Chloe Tuttle, Innkeeper
1607 Big Mill Road
Williamston, North Carolina 27892
BigMill.com • info@BigMill.com
4 pints fresh blueberries
Zest and juice of 1 lemon
7 cups sugar
1/2 teaspoon butter, to reduce foaming (optional)
2 pouches liquid fruit pectin (6 ounces total)
Fresh-picked, blueberries, with some of the berries not totally ripe make the best jam. So if you are able to pick your own and make the jam immediately, it will be worth it. My blueberries are growing right outside my kitchen window, so they are very fresh.
Put half of the berries in an enamel or stainless cooking pot and crush the berries, making juice. Stir in the remaining berries, the lemon zest and lemon juice. Add the sugar and butter and bring to a full rolling boil that cannot be stirred down. Pay careful attention to the pot. It will boil over in a heartbeat and you don’t know what a mess is until you boil over blueberry jam.

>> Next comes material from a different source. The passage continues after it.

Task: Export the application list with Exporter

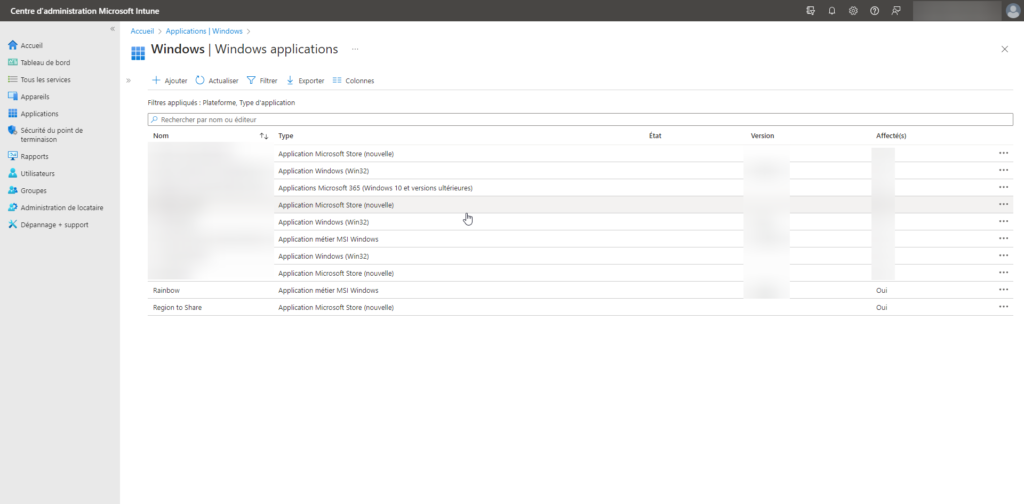Action: coord(305,80)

While the berries are seriously boiling, quickly add the fruit pectin and stir for exactly one minute. Remove from heat and put in sterilized jars, following canning directions.
10 half pints plus a wee jar for tasting.
Blue Ribbon winner at the
Farm Heritage Fair
Canning blueberry jam like Grandmother did is easier than you think.
Don’t double the recipe! I don’t know why, but it will fail. If Irma in The Joy of Cooking says, "Don’t double," then I won’t even try it.